Who knew when Bob Barker advised his television audience to, “Help control the pet population. Have your pets spayed or neutered,” that he was fighting global warming?

The eco-pawprint of a pet dog is twice that of a 4.6-litre Land Cruiser driven 10,000 kilometres (6,214 miles) a year, researchers have found. Victoria University professors Brenda and Robert Vale, architects who specialise in sustainable living, say pet owners should swap cats and dogs for creatures they can eat, such as chickens or rabbits, in their provocative new book Time to Eat the Dog: The real guide to sustainable living.

The couple have assessed the carbon emissions created bypopular pets, taking into account the ingredients of pet food and the land needed to create them.” If you have a German shepherd or similar-sized dog, for example, its impact every year is exactly the same as driving a large car around,” Brenda Vale said.”

This should not come as too much of a surprise but more of a ‘it was only a matter of time’ After human population control has been a suggested method of reducing our carbon footprint so why not pet population control? Jonathon Porritt, who chairs the UK’s Sustainable Development Commission believes the carbon footprint from having more than two children will inflict too much damage on the environment to justify having any more. Porritt says,

I am unapologetic about asking people to connect up their own responsibility for their total environmental footprint and how they decide to procreate and how many children they think are appropriate.

I think we will work our way towards a position that says that having more than two children is irresponsible. It is the ghost at the table. We have all these big issues that everybody is looking at and then you don’t really hear anyone say the “p” word.””

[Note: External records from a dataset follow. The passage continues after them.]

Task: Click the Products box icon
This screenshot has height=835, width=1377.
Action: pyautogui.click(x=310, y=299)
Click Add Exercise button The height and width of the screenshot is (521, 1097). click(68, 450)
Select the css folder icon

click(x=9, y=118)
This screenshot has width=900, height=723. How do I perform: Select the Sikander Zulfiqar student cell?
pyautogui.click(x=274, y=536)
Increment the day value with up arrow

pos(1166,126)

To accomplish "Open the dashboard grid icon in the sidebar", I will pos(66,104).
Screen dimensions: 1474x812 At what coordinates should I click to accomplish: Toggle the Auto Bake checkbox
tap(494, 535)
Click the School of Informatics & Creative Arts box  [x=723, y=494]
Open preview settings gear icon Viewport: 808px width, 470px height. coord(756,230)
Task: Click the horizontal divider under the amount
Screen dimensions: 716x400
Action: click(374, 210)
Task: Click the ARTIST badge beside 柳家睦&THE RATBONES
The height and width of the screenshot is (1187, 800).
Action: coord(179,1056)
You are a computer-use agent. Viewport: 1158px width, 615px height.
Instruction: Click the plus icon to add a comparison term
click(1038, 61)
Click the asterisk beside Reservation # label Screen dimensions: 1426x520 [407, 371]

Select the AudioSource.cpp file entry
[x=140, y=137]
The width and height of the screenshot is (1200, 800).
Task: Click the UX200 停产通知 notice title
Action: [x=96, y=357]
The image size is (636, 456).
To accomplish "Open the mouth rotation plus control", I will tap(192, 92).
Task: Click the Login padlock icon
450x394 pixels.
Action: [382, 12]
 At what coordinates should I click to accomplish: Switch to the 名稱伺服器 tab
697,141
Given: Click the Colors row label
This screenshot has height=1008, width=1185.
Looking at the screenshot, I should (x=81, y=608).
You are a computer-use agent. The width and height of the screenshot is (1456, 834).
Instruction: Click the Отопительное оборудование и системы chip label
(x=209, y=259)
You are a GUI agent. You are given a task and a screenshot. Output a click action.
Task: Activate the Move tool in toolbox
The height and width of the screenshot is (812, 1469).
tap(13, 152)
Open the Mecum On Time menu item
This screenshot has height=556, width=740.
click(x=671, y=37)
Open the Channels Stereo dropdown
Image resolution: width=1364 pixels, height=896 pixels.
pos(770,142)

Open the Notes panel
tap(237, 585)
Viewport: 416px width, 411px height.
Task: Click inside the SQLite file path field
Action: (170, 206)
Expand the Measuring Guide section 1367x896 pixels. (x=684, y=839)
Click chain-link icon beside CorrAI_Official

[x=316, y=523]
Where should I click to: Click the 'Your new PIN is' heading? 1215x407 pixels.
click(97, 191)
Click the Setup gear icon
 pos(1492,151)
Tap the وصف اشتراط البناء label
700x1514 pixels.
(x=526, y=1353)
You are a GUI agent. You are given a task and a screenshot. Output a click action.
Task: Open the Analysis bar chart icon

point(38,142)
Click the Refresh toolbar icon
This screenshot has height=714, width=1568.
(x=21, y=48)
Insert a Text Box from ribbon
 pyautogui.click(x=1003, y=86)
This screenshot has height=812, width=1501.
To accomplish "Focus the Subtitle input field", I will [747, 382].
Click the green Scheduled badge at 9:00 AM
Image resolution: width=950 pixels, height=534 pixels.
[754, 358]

First they want to burn the bunnies, now they want to eat them? Imagine buying a pet rabbit (or worse, a dog) for your two children (because you’re not allowed to have three) and telling them you’re having the pet for dinner. The takeaway here is this: Lots of things emit carbon dioxide. It’s silly for us to think we can cap it without facing significant economic consequences. Now it’s creeping into social, cultural and behavioral changes. Granted, we’re not going to see any pet policies signed into law, but it gets back to the theme of asking people to make critical sacrifices in their lives for something that would barely budge the thermometer of the earth’s global temperature. People should be more resourceful and less wasteful but this is getting at something much deeper.